An example of the NExT-GPT inferences process can be seen in the image below.
NExT-GPT inference Process (Wu et al. (2023))
We can see in the image above that depending on the tasks that we want, the encoder and decoder would switch to the appropriate modalities. This process can only happen because NExT-GPT utilizes a concept called modality-switching instruction tuning so the model can conform with the user's intention.
The researchers have tried to experiment with various combinations of modalities. Overall, the NExT-GPT performance can be summarized in the graph below.
NExT-GPT Overall Performance Result (Wu et al. (2023))
NExT-GPT's best performance is the Text and Audio input to produce Images, followed by the Text, Audio, and Image input to produce Image results. The least performing action is the Text and Video input to produce Video output.
An example of the NExT-GPT capability is shown in the image below.
Text-to-Text+Image+Audio from NExT-GPT (Source: NExT-GPT web)
The result above shows that interacting with the NExT-GPT can produce Audio, Text, and Images appropriate to the user's intention. It’s shown that NExT-GPT can act quite well and is pretty reliable.
Another example of NExT-GPT is shown in the image below.
Text+Imaget-to-Text+Audio from NExT-GPT (Source: NExT-GPT web)

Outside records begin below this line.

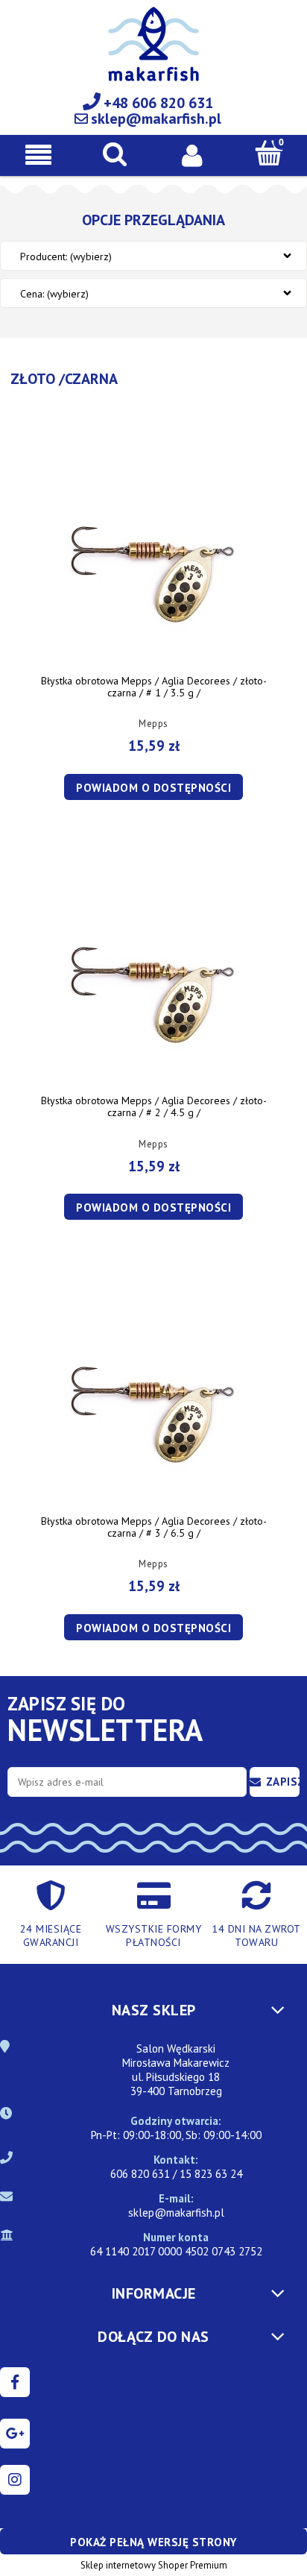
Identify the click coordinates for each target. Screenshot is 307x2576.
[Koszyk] (268, 153)
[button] (38, 154)
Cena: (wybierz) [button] (54, 293)
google (15, 2434)
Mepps (153, 723)
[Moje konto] (192, 154)
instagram (15, 2480)
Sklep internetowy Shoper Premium (153, 2565)
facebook (15, 2382)
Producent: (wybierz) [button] (66, 256)
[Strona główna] (153, 52)
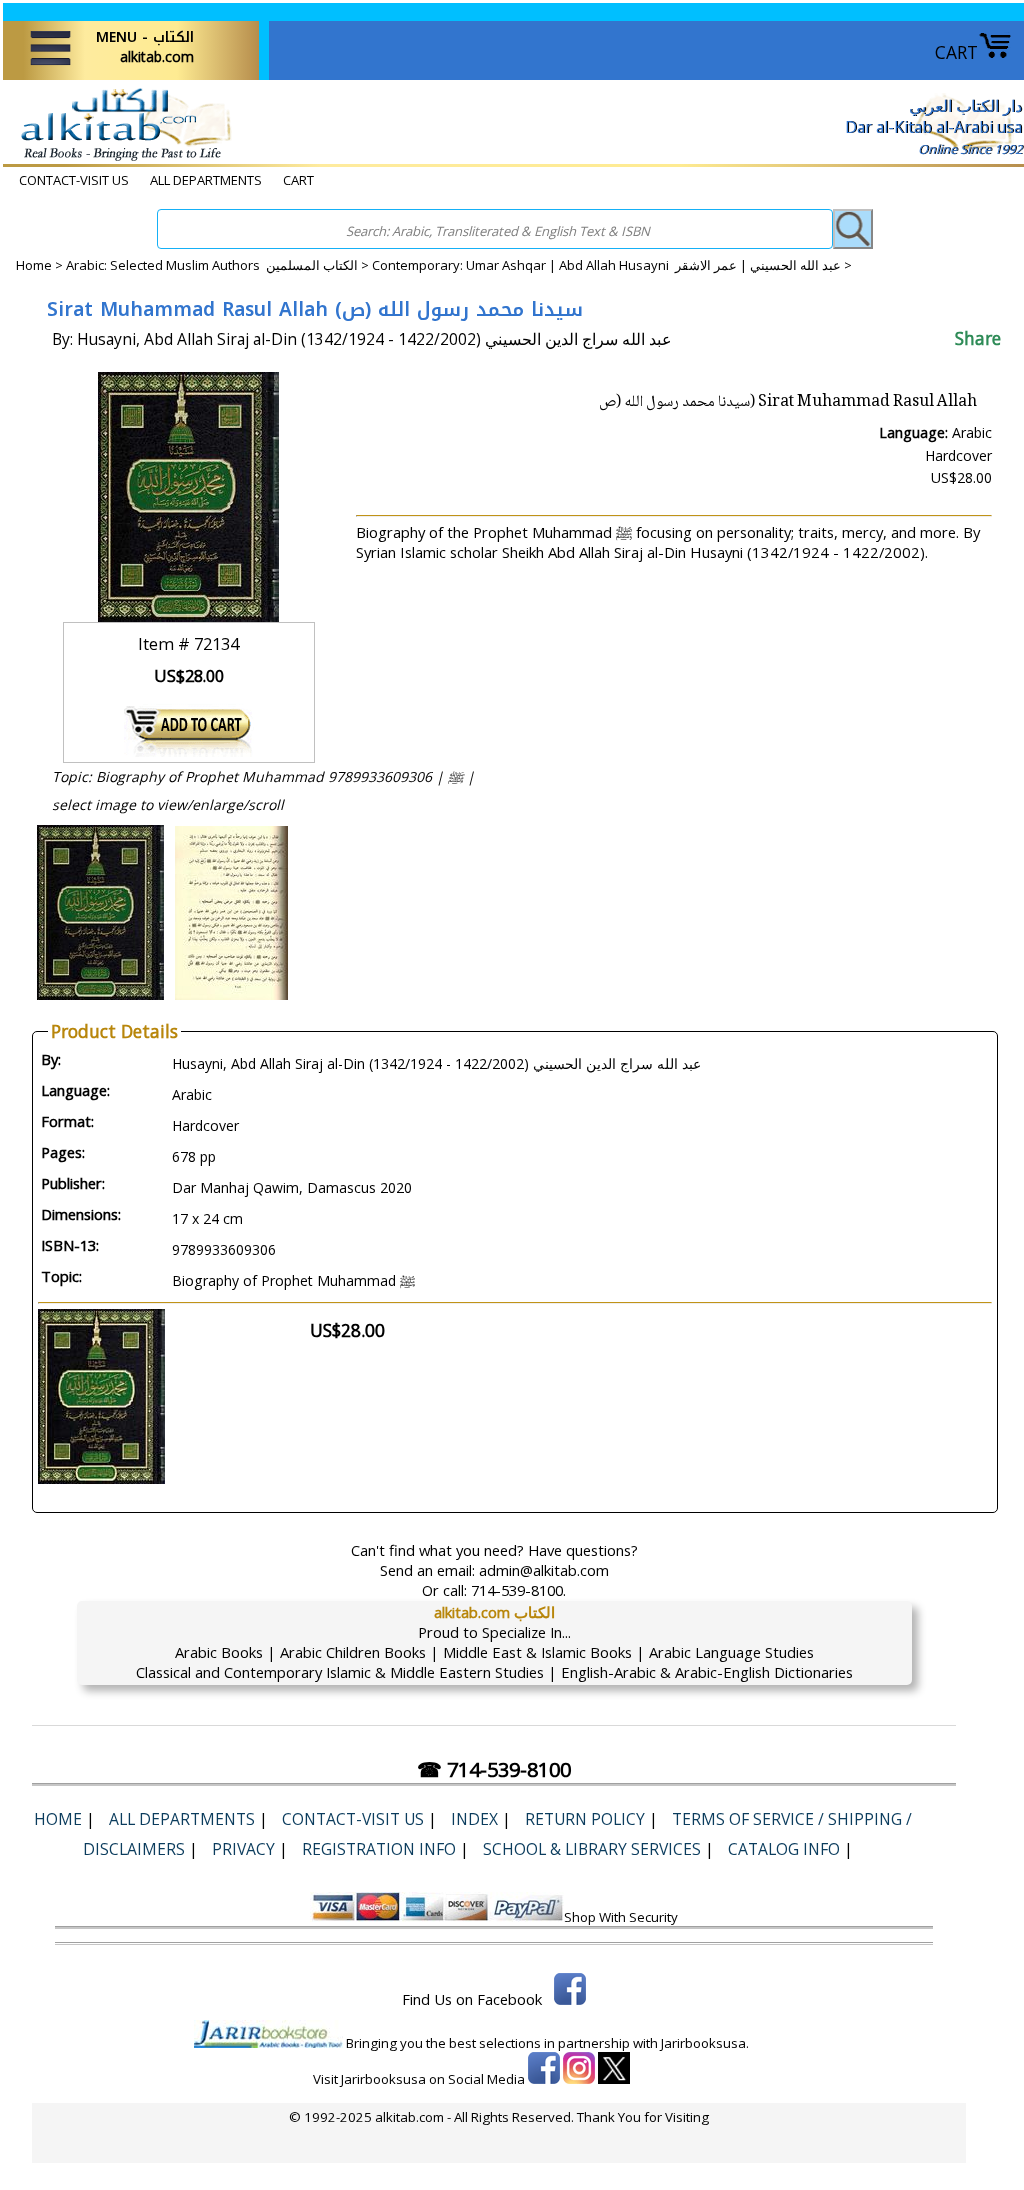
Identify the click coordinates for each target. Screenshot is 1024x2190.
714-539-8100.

The image above shows that NExT-GPT can handle two kinds of modalities to produce Text and Audio output. It’s shown how the model is versatile enough.
NExT-GPT is a multimodal model that accepts input data and produces output in text, image, audio, and video. This model works by utilizing a specific encoder for the modalities and switching to appropriate modalities according to the user's intention. The performance experiment result shows a good result and promising work that can be used in many applications.